What is the cover of a book if not a marketing tool? Whoever claimed that we should not judge a book by its cover has never been to a book exhibit. The foremost showcase for books in my field, until 2020, was the annual conference. And the only space where you needed to flash your name tag to get in.
The book exhibit is not just a place to look at books. It’s also a place to meet people, pitch projects with editors, and cruise the aisles, surveying the latest publications. The exhibit has a particular rhythm. During the days, authors and editors huddle together. By the late afternoon, newly published authors and their press held wine and cheese in the late afternoon, clutches of people who toast the author. On the last day of the conference, press representatives hawk their books at steeply discounted rates—ten dollars, five dollars, even giveaways—to shed the weight of their bags before returning home and awaiting the next conference book exhibit.
As with so many things, this lovely ritual had to pivot. Conferences are now virtual and so are book exhibits. Book launches are no longer polite wine and cheese events next to a publisher’s booth or more rowdy events at a bar just a short walk from the conference hotel. They are webinars, not celebratory events. The book has to do a different kind of work at a virtual event. It cannot declare its presence as an object in the world; it must now signify ideas.
This shift in presentation makes me wonder about the value of the book cover. In the book exhibits of yore, book covers enticed potential readers. Their images and titles beckoned. Their collective presentation signaled shifts in the discipline and invoked new sensibilities. If the biggest crowds as at the lobby bar, the next busiest place was the conference book exhibit.
Unlike a library, the display of books escaped the tyranny of keyword searches or the Library of Congress classification system. Those of us who wander among the stacks of university libraries do so with a specific destination, a call number. We may be curious about the surrounding books, which promise conceptual relatedness. But that relatedness is precisely why the book exhibit holds so much pleasure for book readers. The university presses did not heed an early twentieth-century view of the world (e.g., the Library of Congress call number system was invented in 1897). They instead laid out the future direction of the discipline as captured by the book covers on display.
We would stroll from booth to booth, surveying the new publications, picking up brochures that advertised enticing discounts for conference-goers.

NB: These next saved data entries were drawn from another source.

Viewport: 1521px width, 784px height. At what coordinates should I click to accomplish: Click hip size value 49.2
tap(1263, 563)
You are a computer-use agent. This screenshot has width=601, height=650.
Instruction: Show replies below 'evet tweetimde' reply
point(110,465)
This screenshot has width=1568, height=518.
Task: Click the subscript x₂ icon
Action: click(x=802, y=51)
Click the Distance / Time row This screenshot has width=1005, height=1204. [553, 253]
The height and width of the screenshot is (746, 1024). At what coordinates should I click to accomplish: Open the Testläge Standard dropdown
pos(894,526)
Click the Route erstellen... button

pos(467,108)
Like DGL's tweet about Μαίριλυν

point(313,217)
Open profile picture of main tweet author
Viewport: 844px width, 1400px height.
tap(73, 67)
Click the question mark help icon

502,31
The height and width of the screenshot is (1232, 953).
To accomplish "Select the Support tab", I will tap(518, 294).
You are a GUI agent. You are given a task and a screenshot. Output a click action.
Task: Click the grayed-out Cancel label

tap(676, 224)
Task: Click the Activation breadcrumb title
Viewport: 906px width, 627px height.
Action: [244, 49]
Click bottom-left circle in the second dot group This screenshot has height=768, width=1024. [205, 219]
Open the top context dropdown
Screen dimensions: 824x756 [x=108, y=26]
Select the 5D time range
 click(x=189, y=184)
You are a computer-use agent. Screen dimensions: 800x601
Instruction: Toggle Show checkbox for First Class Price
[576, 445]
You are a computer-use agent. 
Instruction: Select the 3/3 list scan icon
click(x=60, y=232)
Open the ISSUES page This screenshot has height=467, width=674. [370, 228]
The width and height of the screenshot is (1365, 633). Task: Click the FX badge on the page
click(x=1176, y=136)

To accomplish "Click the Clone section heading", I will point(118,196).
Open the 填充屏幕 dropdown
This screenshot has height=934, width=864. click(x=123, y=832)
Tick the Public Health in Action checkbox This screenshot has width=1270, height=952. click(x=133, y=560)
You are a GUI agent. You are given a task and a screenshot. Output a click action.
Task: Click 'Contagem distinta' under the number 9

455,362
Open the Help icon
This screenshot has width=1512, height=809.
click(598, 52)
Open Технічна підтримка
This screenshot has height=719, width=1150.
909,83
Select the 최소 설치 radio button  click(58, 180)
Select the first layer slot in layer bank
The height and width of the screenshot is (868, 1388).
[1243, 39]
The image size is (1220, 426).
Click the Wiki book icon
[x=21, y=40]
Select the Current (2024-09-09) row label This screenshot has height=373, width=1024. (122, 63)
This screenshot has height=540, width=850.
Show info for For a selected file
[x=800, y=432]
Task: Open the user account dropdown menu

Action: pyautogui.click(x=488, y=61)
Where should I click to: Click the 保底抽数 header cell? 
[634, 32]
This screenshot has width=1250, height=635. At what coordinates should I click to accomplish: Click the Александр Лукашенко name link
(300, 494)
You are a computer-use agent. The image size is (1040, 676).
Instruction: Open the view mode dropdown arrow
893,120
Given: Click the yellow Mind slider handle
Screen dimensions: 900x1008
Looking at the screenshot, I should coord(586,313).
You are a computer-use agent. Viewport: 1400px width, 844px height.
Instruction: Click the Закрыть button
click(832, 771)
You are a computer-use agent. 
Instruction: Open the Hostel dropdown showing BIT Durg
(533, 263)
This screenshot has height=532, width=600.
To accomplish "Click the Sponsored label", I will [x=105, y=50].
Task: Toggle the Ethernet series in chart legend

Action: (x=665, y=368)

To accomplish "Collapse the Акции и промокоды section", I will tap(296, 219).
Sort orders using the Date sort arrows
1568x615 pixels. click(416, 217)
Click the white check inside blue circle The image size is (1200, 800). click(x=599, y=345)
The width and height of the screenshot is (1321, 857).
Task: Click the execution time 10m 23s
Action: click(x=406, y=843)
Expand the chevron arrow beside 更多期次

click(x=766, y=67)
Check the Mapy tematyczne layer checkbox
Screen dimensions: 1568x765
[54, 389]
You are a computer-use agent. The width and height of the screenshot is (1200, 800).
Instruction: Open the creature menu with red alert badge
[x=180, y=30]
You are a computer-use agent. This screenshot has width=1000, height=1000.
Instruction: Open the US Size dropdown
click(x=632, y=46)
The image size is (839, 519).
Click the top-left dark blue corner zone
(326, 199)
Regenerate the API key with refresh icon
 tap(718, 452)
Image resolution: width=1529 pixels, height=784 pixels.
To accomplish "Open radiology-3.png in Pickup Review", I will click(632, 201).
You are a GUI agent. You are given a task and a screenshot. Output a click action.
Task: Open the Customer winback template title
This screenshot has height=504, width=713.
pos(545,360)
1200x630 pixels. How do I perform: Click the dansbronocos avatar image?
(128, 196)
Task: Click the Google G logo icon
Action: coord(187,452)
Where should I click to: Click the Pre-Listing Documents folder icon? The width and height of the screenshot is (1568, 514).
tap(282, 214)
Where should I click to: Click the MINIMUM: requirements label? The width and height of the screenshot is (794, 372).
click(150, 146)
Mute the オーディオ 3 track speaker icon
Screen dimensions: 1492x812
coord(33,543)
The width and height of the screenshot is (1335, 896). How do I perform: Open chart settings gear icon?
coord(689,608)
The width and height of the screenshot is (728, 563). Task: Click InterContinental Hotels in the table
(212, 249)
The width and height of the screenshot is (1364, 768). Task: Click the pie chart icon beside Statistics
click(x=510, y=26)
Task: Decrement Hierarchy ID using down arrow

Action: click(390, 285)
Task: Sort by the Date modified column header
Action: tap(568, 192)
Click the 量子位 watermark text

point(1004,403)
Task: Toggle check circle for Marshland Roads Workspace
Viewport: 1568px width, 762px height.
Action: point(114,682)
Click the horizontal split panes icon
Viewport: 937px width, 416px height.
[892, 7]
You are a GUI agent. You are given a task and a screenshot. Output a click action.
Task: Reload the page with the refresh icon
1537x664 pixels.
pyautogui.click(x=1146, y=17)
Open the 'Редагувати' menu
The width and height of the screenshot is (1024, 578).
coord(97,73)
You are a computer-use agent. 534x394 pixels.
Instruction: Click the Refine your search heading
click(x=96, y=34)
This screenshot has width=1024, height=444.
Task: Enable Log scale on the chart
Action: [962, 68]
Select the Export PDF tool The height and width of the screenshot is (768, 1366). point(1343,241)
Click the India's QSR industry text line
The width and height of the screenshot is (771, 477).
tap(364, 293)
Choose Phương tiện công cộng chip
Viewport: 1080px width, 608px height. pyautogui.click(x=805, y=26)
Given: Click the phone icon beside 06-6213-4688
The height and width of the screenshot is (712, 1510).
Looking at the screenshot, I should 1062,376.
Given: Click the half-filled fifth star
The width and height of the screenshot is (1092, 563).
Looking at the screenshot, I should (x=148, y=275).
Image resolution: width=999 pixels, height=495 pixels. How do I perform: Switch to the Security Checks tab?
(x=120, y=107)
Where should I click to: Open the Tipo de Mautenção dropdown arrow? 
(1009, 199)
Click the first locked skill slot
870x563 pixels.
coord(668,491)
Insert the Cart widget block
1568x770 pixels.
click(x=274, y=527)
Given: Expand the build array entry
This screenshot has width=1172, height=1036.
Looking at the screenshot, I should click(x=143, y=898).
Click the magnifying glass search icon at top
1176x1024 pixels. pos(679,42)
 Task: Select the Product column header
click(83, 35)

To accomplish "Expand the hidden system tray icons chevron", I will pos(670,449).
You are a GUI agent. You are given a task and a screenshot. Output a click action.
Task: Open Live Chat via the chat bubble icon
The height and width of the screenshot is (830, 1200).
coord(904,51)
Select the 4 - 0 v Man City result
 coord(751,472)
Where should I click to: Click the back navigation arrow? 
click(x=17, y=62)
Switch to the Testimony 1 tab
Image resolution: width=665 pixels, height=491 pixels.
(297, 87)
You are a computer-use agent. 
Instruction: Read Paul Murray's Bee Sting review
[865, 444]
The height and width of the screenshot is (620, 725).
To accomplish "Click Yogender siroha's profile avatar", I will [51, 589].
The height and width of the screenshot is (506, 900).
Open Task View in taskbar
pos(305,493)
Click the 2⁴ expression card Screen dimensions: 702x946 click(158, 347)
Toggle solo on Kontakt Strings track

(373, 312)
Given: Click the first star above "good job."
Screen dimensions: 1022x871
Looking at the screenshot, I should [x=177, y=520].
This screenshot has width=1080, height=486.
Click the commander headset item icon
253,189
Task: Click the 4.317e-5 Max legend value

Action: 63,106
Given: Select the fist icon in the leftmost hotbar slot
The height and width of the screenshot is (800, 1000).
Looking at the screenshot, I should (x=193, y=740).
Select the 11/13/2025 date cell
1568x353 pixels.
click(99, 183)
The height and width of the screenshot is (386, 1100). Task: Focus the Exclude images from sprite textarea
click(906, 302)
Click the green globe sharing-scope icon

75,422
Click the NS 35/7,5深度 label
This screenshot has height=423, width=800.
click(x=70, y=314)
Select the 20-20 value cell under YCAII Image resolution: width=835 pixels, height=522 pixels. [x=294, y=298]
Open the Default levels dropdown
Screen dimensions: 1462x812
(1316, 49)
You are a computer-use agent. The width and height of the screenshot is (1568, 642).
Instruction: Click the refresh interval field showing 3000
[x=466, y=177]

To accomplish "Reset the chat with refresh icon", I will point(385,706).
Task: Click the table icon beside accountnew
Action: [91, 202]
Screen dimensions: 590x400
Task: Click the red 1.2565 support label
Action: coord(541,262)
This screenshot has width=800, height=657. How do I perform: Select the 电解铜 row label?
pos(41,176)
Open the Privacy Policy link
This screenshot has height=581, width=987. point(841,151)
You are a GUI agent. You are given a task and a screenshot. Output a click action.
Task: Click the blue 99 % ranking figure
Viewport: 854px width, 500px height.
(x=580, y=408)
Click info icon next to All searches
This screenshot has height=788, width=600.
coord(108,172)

Some publishers even laid out the galley proofs of forthcoming books.
The magic of the exhibition was in the display of books—covers turned outward in full view. Some presses even created enlarged versions of the book covers to solicit passers-by. Of course, there were stacks of books, reminders that these books were not objects to admire but products to be sold. While presses mail out full-color brochures and emails to their lists, nothing quite compared to strolling around the book exhibit.
In this sense, the book exhibit resembled the arcade as described by Walter Benjamin. The arcade escapes from the unity of a conceptual apparatus like the Library of Congress classification system. Nothing organized the books at the exhibit but their publisher, the recent date of publication, and their proximity to anthropological themes, at least those of the book-writing sort of anthropologist. The book exhibit offered up a world of possibility, too often foreclosed by electronic searches that depend on keyword searches and the shelves of libraries organized by the Library of Congress classification system.
University Library Stacks
The first time I bothered to search for my first book on a library shelf, I was stunned. Its location was several stacks away from where I usually pulled books. It was not among books on anthropology but ones on monetary policy. “It’s in the wrong place,” I exclaimed to a colleague, the social sciences librarian. He gently explained that he couldn’t move the book. Its place was now a permanent location based on its call number. I was crushed. My book was related by topic, but not in spirit.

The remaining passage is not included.